GIVEN RECORDS:

Content starts

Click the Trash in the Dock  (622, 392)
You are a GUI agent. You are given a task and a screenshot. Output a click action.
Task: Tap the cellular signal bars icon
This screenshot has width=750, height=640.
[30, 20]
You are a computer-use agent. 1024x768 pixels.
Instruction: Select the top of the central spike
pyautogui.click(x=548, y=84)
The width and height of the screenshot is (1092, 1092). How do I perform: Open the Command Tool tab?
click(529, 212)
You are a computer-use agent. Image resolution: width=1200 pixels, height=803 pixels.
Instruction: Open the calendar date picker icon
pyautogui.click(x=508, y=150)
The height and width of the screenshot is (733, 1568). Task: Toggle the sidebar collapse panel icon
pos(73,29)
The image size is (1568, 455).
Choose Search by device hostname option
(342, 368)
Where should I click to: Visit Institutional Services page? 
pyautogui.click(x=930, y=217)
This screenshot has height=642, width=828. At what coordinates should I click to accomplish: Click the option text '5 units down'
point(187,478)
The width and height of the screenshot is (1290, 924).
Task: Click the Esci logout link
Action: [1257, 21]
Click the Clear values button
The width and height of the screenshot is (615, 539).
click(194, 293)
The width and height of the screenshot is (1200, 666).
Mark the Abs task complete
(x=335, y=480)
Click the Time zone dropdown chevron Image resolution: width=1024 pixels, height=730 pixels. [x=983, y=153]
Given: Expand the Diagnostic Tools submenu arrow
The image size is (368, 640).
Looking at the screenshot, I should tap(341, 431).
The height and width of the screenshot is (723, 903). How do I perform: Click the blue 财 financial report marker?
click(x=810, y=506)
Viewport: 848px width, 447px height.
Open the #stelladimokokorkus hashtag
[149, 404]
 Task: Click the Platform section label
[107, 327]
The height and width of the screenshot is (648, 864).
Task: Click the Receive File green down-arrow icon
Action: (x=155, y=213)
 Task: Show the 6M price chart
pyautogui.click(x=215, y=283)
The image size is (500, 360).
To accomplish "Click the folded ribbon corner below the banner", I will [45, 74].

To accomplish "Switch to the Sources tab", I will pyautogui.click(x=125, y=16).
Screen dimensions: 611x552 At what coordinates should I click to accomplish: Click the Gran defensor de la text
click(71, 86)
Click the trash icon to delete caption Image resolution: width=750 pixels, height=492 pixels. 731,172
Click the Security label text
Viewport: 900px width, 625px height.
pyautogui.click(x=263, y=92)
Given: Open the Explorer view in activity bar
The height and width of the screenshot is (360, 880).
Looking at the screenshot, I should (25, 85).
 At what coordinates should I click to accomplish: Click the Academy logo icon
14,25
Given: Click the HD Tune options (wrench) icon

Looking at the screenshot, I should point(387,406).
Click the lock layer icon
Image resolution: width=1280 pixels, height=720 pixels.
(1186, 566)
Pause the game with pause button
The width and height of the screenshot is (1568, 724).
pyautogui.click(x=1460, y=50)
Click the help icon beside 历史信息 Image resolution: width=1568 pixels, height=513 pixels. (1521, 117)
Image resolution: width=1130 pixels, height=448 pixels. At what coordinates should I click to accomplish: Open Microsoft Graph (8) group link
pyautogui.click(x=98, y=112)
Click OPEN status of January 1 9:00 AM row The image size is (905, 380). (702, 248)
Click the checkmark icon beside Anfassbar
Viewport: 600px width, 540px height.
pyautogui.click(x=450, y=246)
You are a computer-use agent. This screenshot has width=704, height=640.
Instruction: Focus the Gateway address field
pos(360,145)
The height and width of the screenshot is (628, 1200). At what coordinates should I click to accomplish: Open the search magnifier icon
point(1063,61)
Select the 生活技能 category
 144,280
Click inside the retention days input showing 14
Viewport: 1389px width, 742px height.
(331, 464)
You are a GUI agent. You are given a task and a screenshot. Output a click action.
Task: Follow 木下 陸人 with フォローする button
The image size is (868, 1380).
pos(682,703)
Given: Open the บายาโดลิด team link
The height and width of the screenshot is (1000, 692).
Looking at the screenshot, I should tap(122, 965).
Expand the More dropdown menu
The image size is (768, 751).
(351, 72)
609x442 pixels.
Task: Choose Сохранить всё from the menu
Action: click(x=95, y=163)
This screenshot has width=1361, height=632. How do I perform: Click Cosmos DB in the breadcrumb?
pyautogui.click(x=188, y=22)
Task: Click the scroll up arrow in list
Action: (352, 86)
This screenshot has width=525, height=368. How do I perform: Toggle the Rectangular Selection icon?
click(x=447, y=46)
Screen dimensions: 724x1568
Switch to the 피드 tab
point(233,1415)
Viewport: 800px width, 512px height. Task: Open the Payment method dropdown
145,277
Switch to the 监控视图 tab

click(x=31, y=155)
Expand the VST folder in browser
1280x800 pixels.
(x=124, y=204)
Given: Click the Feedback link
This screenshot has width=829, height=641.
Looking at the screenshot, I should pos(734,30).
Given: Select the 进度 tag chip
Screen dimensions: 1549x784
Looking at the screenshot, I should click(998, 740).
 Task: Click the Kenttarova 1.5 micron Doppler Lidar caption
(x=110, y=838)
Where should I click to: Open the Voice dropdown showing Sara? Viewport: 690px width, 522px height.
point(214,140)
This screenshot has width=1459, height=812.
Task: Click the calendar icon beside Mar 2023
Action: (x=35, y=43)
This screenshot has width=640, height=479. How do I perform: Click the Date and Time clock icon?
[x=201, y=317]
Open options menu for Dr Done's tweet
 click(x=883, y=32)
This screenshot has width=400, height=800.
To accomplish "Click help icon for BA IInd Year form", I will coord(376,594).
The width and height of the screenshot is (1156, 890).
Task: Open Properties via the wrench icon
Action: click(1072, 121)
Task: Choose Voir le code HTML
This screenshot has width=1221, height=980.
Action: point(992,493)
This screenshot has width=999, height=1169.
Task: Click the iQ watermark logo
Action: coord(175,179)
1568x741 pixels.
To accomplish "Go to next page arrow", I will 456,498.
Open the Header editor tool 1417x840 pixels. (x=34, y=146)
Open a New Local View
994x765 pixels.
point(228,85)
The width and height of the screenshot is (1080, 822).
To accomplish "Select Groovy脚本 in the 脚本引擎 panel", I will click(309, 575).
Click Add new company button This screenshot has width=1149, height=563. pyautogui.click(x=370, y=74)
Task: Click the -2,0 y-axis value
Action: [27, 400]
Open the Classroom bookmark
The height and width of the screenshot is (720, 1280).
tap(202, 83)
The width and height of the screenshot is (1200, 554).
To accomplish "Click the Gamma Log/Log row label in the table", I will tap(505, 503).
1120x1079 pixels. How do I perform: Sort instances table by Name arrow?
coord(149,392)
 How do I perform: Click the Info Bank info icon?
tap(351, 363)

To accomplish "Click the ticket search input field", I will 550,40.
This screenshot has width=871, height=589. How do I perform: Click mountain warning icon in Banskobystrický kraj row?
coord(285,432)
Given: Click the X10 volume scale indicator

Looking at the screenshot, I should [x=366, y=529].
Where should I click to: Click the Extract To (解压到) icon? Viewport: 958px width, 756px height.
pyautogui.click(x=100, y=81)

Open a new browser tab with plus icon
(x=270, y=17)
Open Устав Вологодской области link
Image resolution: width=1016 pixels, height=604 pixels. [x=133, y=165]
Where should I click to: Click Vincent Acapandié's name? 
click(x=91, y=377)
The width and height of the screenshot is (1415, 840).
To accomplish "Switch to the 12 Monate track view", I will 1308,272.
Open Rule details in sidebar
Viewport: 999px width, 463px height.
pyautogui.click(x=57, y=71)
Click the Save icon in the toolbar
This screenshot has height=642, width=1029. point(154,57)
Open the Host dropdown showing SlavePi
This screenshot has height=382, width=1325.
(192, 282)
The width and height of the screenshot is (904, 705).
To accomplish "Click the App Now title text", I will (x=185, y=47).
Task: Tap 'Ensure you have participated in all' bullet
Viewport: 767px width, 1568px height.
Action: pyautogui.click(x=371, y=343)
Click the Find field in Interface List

Content ends

Return, with nothing added or dropped, the line containing "1120x1079 pixels. How" and every line after it to the end of the listing above.

ANSWER TO THE EXERCISE:
1120x1079 pixels. How do I perform: Sort instances table by Name arrow?
coord(149,392)
 How do I perform: Click the Info Bank info icon?
tap(351, 363)

To accomplish "Click the ticket search input field", I will 550,40.
This screenshot has width=871, height=589. How do I perform: Click mountain warning icon in Banskobystrický kraj row?
coord(285,432)
Given: Click the X10 volume scale indicator

Looking at the screenshot, I should [x=366, y=529].
Where should I click to: Click the Extract To (解压到) icon? Viewport: 958px width, 756px height.
pyautogui.click(x=100, y=81)

Open a new browser tab with plus icon
(x=270, y=17)
Open Устав Вологодской области link
Image resolution: width=1016 pixels, height=604 pixels. [x=133, y=165]
Where should I click to: Click Vincent Acapandié's name? 
click(x=91, y=377)
The width and height of the screenshot is (1415, 840).
To accomplish "Switch to the 12 Monate track view", I will 1308,272.
Open Rule details in sidebar
Viewport: 999px width, 463px height.
pyautogui.click(x=57, y=71)
Click the Save icon in the toolbar
This screenshot has height=642, width=1029. point(154,57)
Open the Host dropdown showing SlavePi
This screenshot has height=382, width=1325.
(192, 282)
The width and height of the screenshot is (904, 705).
To accomplish "Click the App Now title text", I will (x=185, y=47).
Task: Tap 'Ensure you have participated in all' bullet
Viewport: 767px width, 1568px height.
Action: pyautogui.click(x=371, y=343)
Click the Find field in Interface List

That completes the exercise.